As I looked deeper into my heart, the Spirit lifted the veil from my eyes, and for the first time, I saw myself as the thief on the cross, the pharisee in the temple, the woman caught in adultery.
Not because of the particular sin that entrapped me, but because sin itself is contempt toward a holy and glorious God who designed us for His pleasure and to bear His image. Because sin itself destroys dreams, harms health, and crushes creation. Because sin itself breaks hearts, causes catastrophe, and brings death. Because sin itself demolishes the abundant life Christ came to give us.
But this knowledge alone could not win my freedom. The enemy’s stronghold wound tight, and his accusing voice screamed that my destiny was the same as my father’s: To drive away everyone I held dear, and to die alone at my own hand. I didn’t want to believe him, but I couldn’t break the chains of death, so I began to build the links myself, until one day, seven long years after my father’s death.
It was a brilliantly colorful September day. Gentle breezes blew through my kitchen windows, but more than just autumn’s fragrance was in the air. The stench of sin filled my home. I stood in my kitchen and wept, then fell to the floor, pounding clenched fists into the white linoleum speckled with grease spots and dirty footprints. I was at a crossroad.
“I don’t want to die, but I’m not enough, and I can’t do this anymore!” I screamed at God, “You know the future. Will I die and face eternal torment? Tell me now, because I am done with confusion! If I’m to self-destruct, I’ll take that. Just leave me alone, then! But if you can save me, I will choose you. If you can deliver me, I will choose deliverance. Is there eternal life? Are you able to save to the uttermost??”

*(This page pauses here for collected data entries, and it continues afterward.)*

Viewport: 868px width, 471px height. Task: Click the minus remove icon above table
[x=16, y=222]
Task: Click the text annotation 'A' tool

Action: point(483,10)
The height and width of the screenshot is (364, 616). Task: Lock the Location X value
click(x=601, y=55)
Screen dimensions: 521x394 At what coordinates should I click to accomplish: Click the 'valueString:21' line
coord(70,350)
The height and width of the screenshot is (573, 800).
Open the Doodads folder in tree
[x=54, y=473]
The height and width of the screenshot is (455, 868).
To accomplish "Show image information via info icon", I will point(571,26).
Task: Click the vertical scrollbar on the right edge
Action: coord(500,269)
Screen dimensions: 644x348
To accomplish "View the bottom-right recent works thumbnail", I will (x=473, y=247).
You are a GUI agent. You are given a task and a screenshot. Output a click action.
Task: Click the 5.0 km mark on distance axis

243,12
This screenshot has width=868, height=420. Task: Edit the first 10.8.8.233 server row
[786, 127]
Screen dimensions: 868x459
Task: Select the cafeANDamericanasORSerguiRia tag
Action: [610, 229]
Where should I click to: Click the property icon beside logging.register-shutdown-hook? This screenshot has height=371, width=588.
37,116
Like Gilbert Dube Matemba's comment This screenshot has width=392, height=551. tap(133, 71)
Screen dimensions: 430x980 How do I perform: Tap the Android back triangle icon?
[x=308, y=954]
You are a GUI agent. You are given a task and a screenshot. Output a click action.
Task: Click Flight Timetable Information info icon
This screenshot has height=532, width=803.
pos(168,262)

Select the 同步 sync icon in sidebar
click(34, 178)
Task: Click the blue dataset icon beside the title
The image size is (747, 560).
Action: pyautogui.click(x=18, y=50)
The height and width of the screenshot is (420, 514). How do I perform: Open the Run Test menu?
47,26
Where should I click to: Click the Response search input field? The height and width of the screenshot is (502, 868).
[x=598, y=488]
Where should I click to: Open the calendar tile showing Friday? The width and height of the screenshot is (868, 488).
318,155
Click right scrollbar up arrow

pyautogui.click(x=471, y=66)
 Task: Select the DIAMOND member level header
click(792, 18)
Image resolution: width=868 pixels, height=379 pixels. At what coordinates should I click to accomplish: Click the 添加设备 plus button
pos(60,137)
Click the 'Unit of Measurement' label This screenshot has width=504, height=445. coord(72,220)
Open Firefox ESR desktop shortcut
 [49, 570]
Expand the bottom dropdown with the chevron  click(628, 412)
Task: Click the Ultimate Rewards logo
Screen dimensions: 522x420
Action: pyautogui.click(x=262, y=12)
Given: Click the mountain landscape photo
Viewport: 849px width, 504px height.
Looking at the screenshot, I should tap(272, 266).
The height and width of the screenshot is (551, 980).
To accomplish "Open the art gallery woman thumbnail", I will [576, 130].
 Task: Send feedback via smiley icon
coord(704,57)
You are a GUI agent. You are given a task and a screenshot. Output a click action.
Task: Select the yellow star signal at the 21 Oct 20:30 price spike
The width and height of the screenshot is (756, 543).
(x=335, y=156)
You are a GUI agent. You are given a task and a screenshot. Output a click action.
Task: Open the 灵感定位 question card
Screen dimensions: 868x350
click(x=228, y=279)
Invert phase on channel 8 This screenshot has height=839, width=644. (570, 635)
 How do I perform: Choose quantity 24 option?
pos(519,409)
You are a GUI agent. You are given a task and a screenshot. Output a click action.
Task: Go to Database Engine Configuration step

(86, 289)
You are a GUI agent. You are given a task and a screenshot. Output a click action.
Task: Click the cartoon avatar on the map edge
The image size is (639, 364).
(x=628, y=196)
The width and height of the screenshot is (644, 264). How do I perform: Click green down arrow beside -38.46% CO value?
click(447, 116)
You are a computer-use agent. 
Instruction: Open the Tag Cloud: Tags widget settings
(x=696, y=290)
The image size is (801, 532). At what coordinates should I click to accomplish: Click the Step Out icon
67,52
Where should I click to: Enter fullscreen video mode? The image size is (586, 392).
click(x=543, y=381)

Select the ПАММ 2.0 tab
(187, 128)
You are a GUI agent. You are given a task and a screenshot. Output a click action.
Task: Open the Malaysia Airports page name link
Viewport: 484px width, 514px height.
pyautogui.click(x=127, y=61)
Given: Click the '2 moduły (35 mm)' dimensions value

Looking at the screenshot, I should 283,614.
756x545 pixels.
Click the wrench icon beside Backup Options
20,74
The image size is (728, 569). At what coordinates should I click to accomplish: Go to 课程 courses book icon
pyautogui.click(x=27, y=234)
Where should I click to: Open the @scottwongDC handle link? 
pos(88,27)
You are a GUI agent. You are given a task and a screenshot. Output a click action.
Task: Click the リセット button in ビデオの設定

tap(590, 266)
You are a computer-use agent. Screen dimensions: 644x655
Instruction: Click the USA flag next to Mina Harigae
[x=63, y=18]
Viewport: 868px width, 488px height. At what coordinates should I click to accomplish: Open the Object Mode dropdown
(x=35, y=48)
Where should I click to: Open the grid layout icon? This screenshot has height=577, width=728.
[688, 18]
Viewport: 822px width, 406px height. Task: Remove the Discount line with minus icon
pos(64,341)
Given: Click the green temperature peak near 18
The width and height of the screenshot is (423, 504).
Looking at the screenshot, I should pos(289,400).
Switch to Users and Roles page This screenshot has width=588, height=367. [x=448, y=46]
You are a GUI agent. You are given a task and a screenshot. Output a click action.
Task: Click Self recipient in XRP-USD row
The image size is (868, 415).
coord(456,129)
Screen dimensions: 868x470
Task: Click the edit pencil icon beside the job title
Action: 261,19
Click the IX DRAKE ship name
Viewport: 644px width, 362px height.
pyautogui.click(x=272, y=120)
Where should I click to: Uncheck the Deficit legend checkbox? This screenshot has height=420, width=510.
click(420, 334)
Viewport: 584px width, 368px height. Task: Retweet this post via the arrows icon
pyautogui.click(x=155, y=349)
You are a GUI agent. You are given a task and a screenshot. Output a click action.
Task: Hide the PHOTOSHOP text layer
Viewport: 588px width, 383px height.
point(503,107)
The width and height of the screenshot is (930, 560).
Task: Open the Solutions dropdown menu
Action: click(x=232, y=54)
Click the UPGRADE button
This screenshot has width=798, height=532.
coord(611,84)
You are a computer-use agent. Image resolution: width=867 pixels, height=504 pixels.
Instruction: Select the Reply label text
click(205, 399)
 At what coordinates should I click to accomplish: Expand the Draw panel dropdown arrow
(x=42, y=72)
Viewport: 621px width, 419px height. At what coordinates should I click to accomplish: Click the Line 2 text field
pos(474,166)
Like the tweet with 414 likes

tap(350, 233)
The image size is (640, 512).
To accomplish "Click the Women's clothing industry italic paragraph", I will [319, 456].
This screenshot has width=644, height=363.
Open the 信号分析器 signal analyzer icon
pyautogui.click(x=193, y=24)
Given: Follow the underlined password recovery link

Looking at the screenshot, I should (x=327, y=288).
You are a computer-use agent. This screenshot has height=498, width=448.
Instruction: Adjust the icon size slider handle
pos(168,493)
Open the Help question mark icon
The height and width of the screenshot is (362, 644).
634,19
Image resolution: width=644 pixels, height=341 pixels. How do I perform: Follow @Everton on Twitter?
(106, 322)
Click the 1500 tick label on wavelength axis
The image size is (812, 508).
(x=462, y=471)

The answer came quickly, but calmly and quietly: “I AM. And I AM enough. Though a righteous man falls seven times, he rises again. If you will cry out to me instead of hiding your face in shame, I will bathe and cleanse you and uphold you with my righteous right hand. I want you. I love you. Come to me, and I will give you rest. If you turn from me, you will die; if you seek me, no one can take eternal life from you.”
I remained on the floor for a long time, weeping, worshiping, repenting, reveling. For the first time in over a decade, I felt light. I was set FREE. I was whole and clean. Finally, I stood up, and rose to new life in Christ. From that moment on, my chains fell as I learned to trust the blood that can break every stronghold.
Yes, when you question His greatness, grace, and Gift, He will answer and give you opportunity to understand your need for forgiveness. But He doesn’t stop there! He also gives you the only thing that will ever suffice for that need: The blood-grace of a risen Savior.
I became a new creation that day, and realized I didn’t have to choose sin. Yet if I stumbled, I chose repentance and grace, and found a net of mercy and love. When I was dead in my sins, my Lord made me alive together with Him, forgave all my transgressions, canceled out the certificate of debt consisting of decrees against me, and nailed it to the cross (Col. 2:14). Now the Spirit of Him who raised Jesus from the dead dwells in me and gives me life (Romans 8:11).
Resurrection Sunday is the sweetest day of the year for me, because “oh, the bliss of this glorious thought! My sin, not in part but the whole, is nailed to the cross, and I bear it no more. Praise the Lord, praise the Lord, oh my soul!”*
Happy Resurrection Sunday, Sisters. May the sacrifice and forgiveness of Christ overwhelm our souls and cause us to live in the freedom of obedience. May the power of the blood and resurrection of Jesus prove real and sufficient for every sin and every need. And may the day we celebrate our risen Savior be the sweetest day of your year.